> Problem statement
For the word "agent", copy every line of the material that includes it.

> Records for processing
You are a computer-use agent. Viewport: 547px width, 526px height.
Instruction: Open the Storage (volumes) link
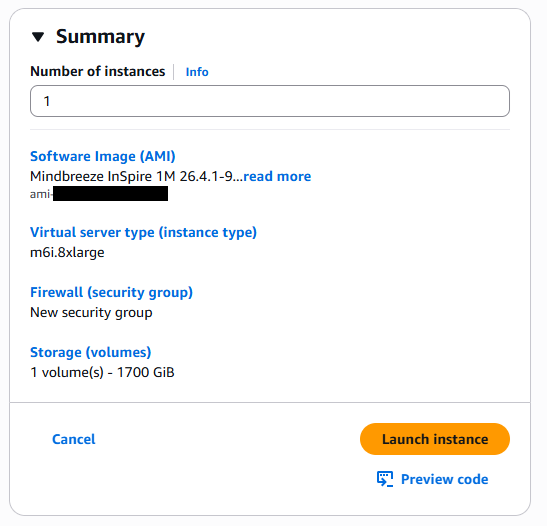[x=90, y=352]
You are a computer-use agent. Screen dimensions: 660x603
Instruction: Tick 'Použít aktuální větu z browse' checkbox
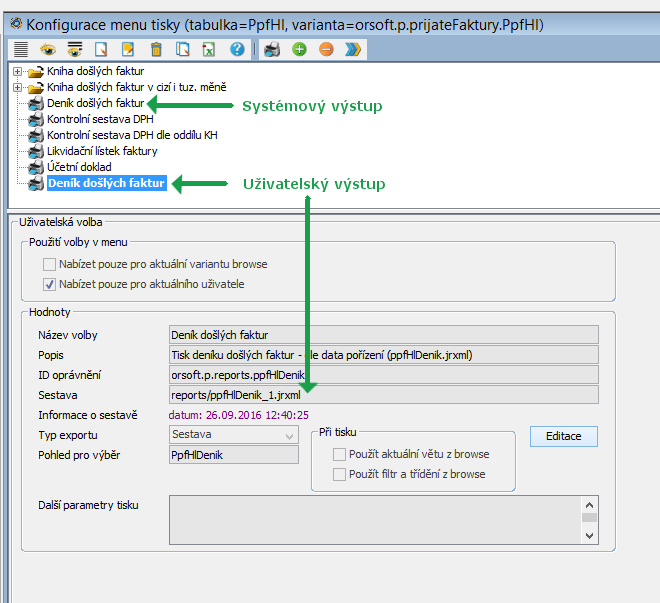click(x=340, y=454)
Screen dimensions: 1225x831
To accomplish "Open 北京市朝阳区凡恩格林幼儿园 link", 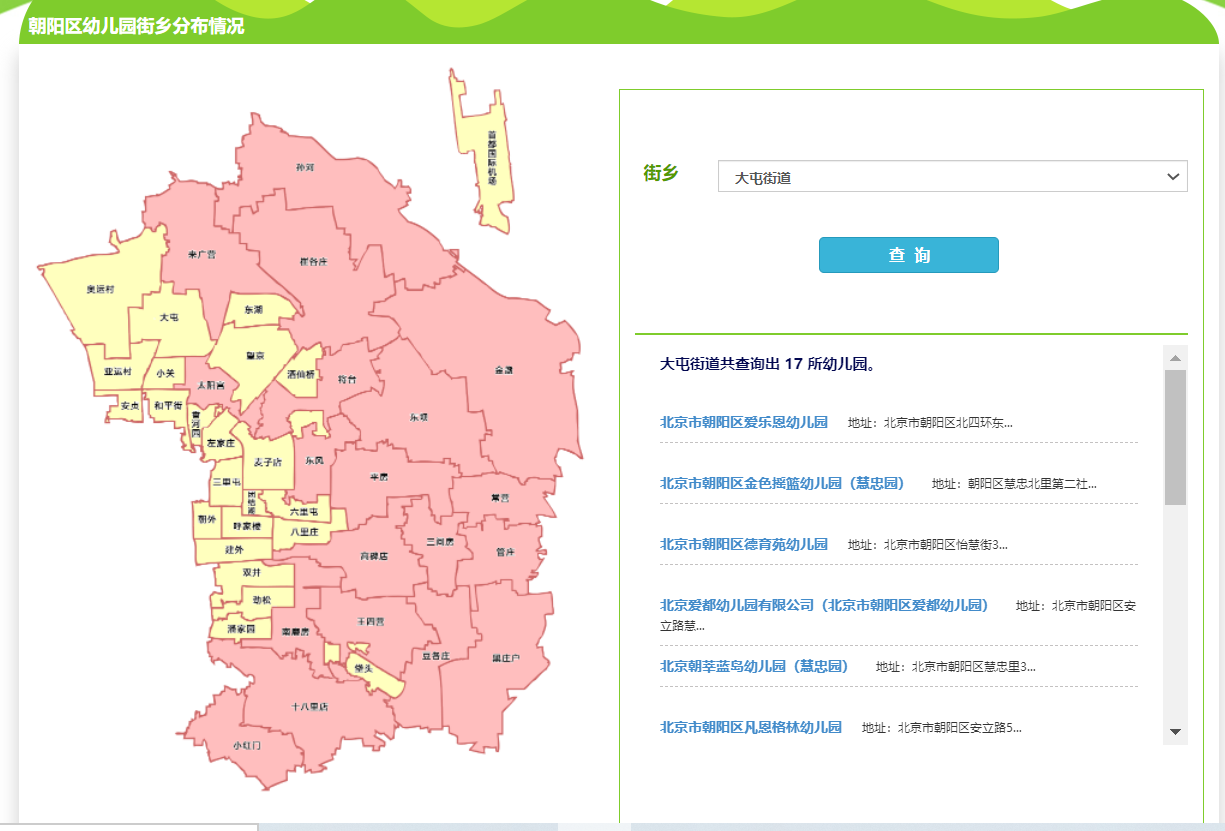I will (750, 727).
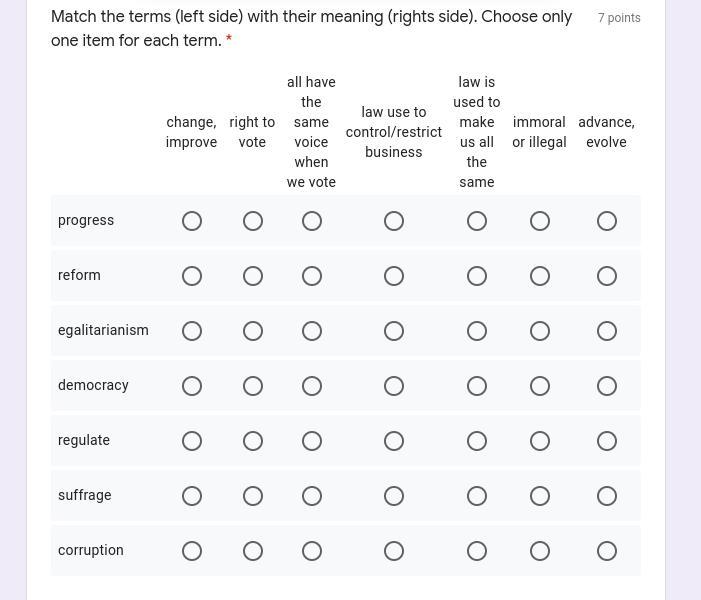This screenshot has height=600, width=701.
Task: Pick 'advance, evolve' for suffrage row
Action: [x=607, y=496]
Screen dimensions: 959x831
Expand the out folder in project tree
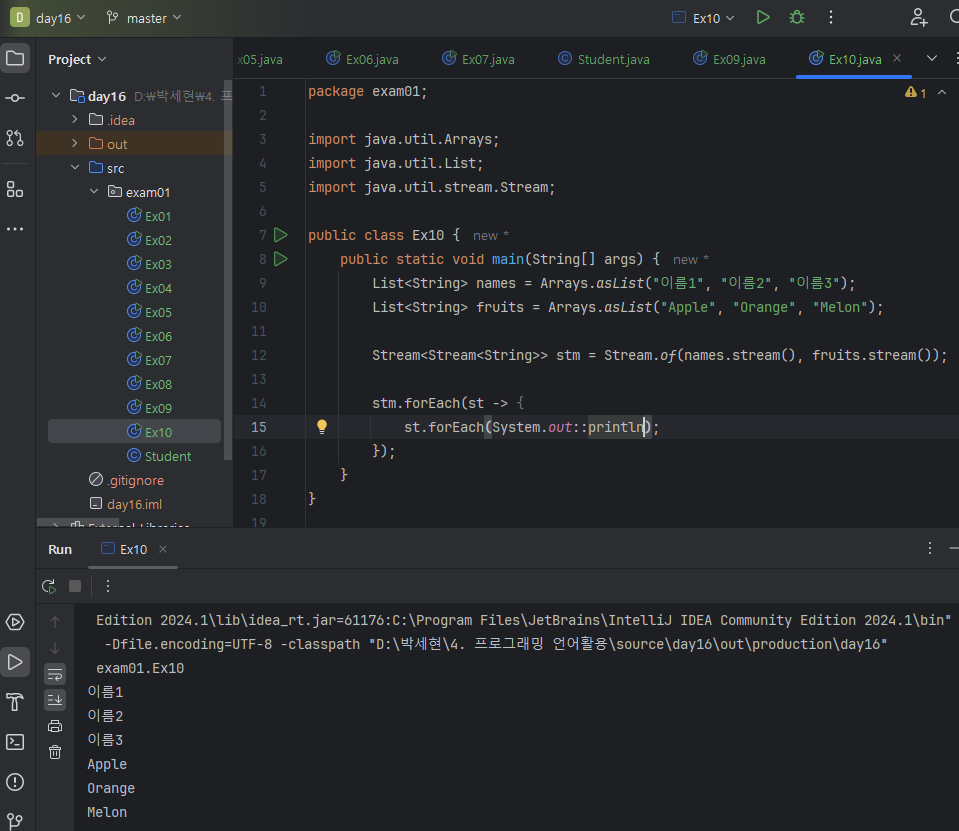[x=75, y=144]
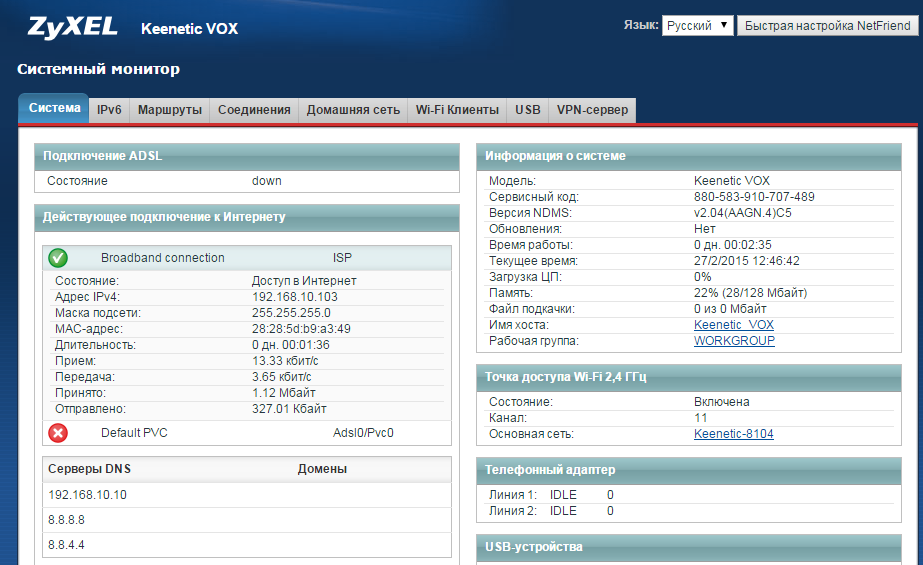The image size is (923, 565).
Task: Click DNS server entry 192.168.10.10
Action: pos(88,495)
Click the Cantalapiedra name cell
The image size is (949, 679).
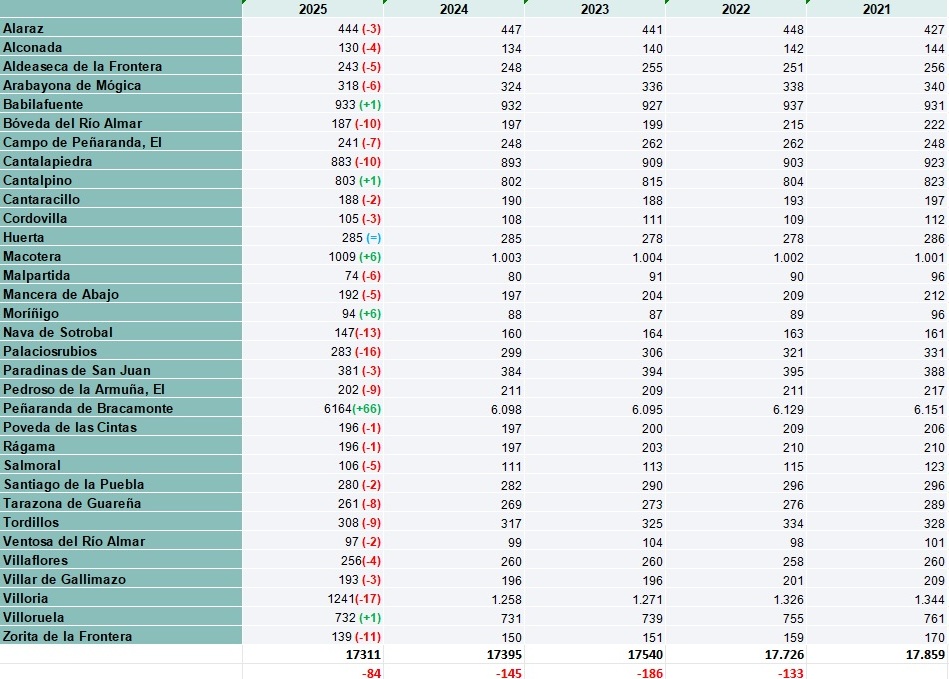pos(120,162)
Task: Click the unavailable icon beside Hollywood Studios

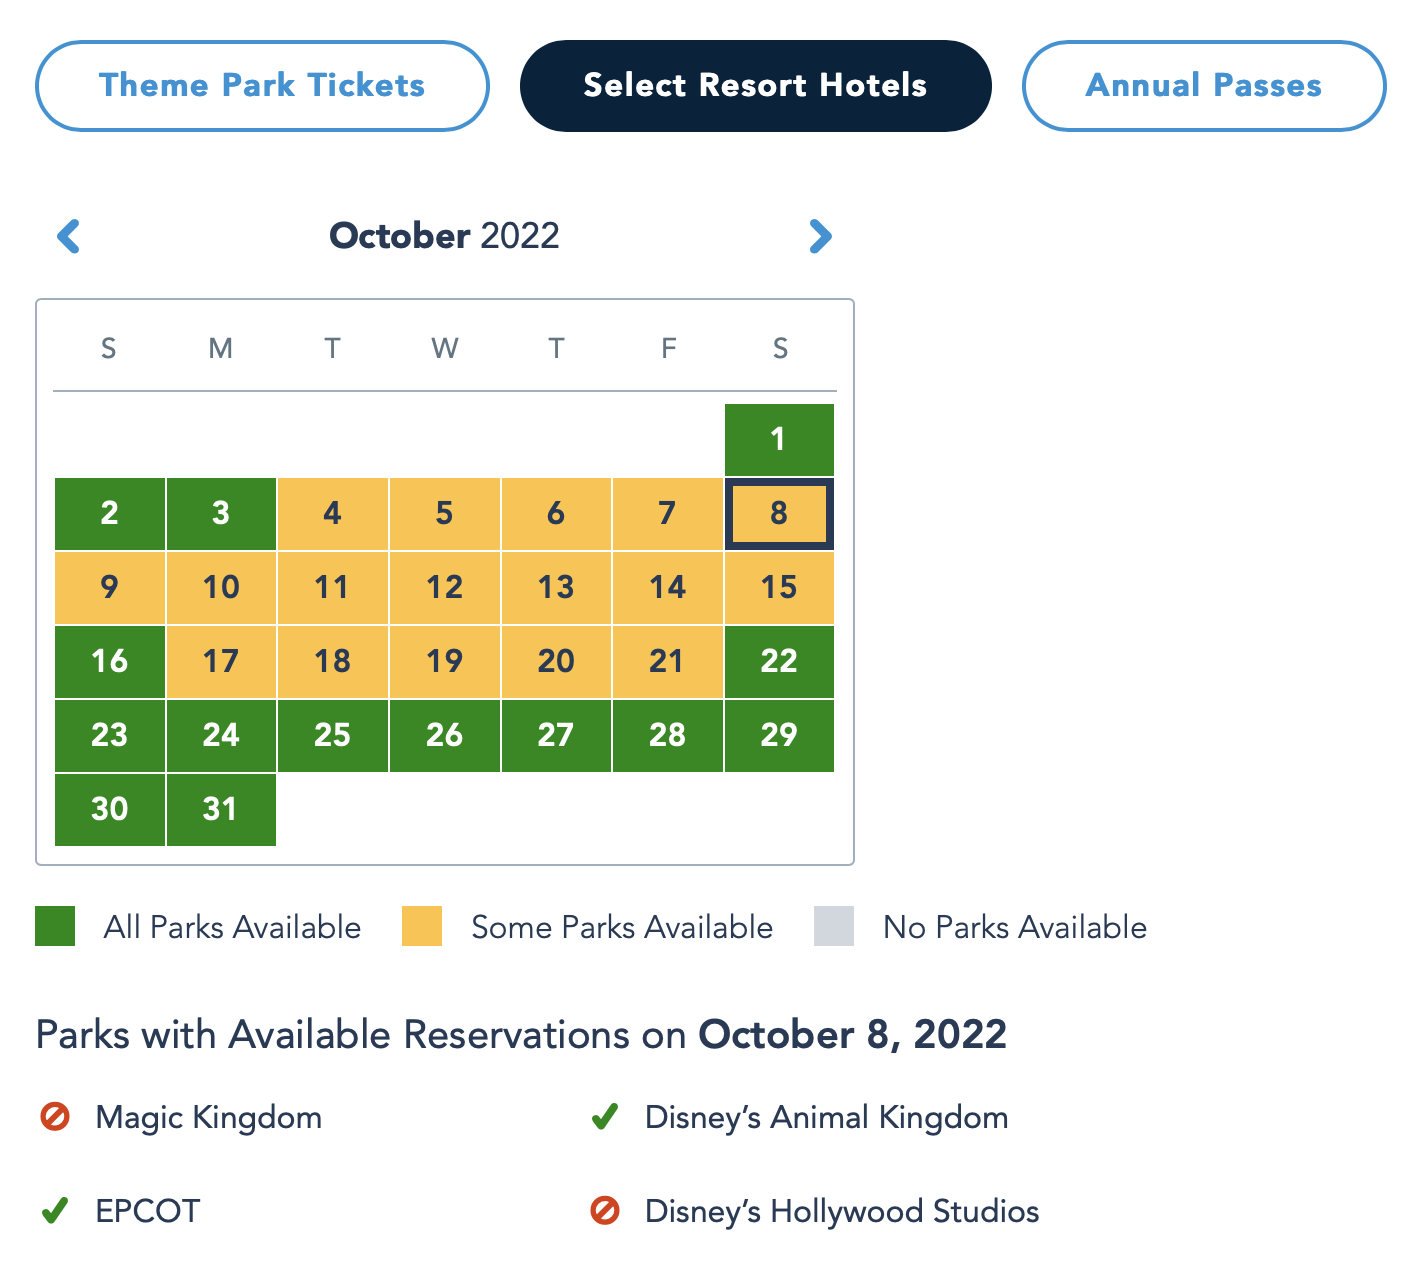Action: pyautogui.click(x=605, y=1211)
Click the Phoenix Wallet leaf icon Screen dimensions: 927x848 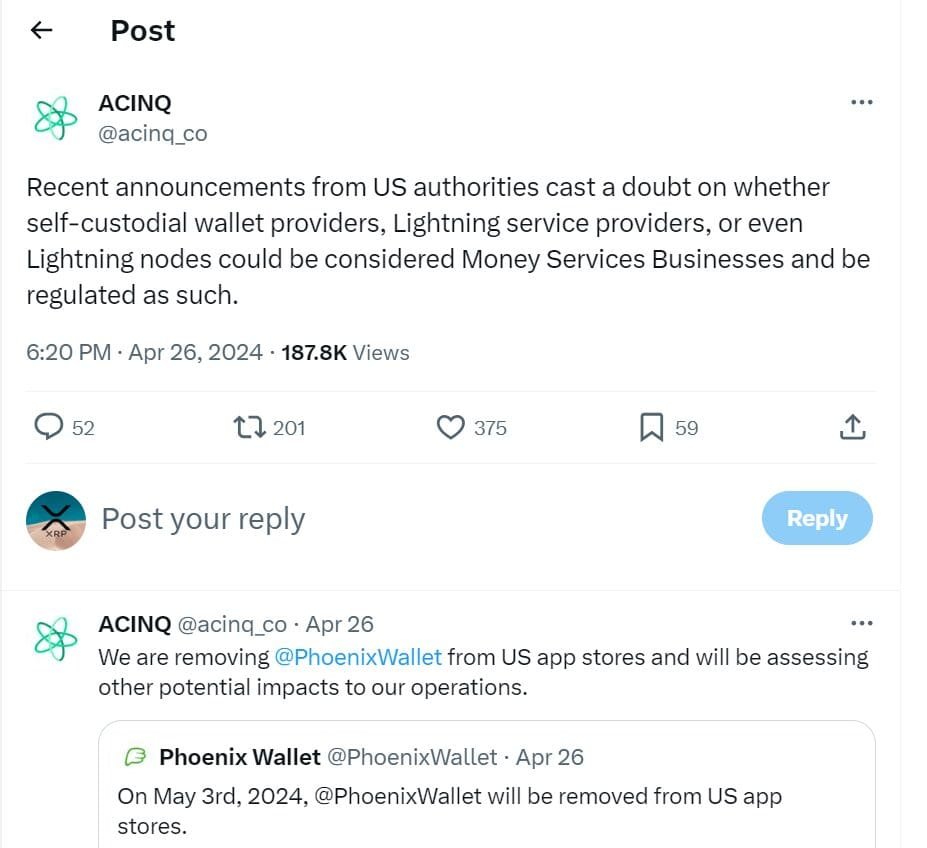point(135,757)
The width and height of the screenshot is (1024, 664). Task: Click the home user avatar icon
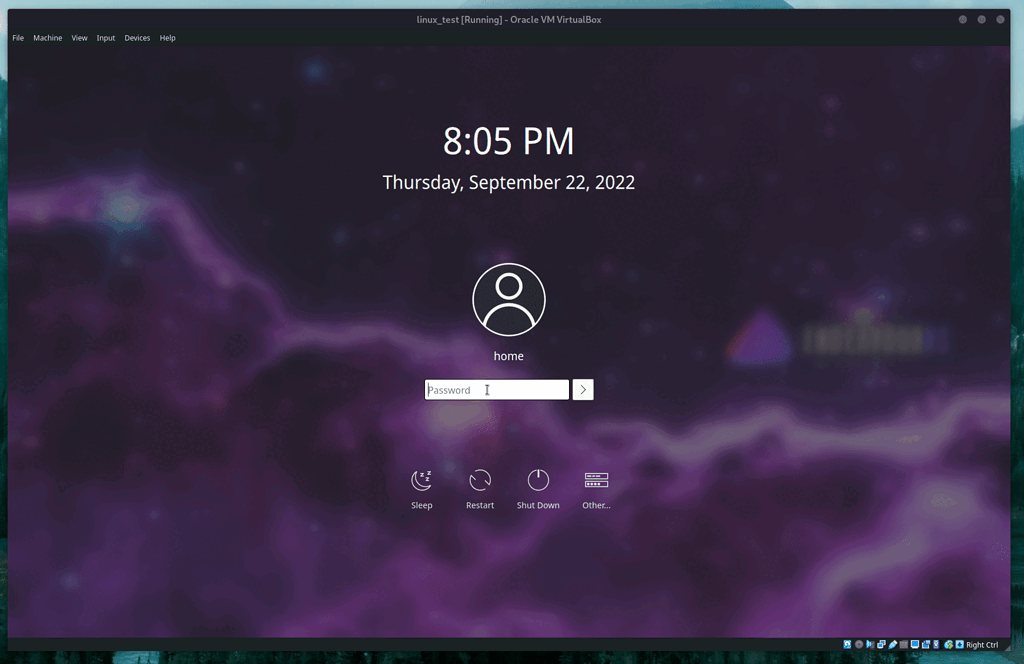508,297
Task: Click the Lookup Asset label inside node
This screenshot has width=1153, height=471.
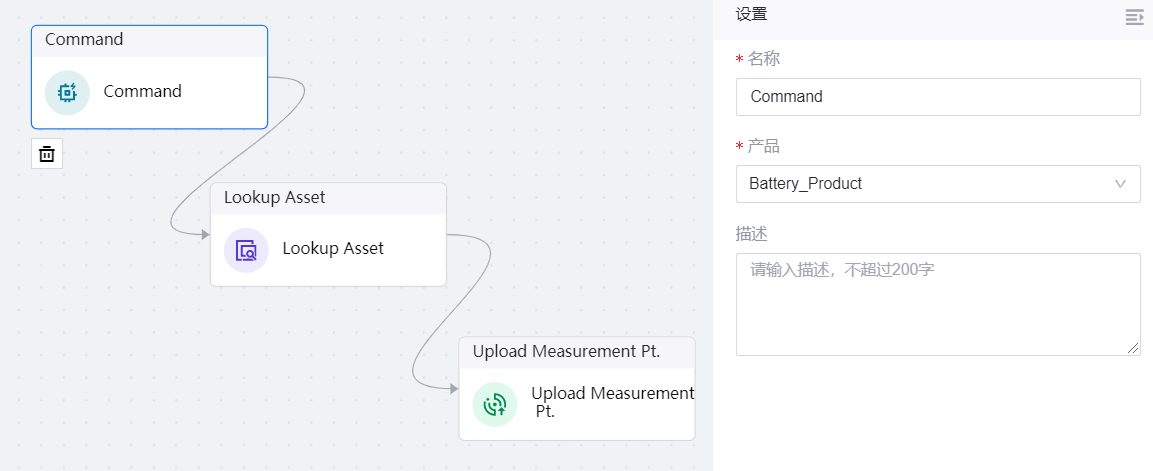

> Answer box
You are a computer-use agent. Viewport: 547px width, 526px height.
You are a computer-use agent. Screen dimensions: 660x603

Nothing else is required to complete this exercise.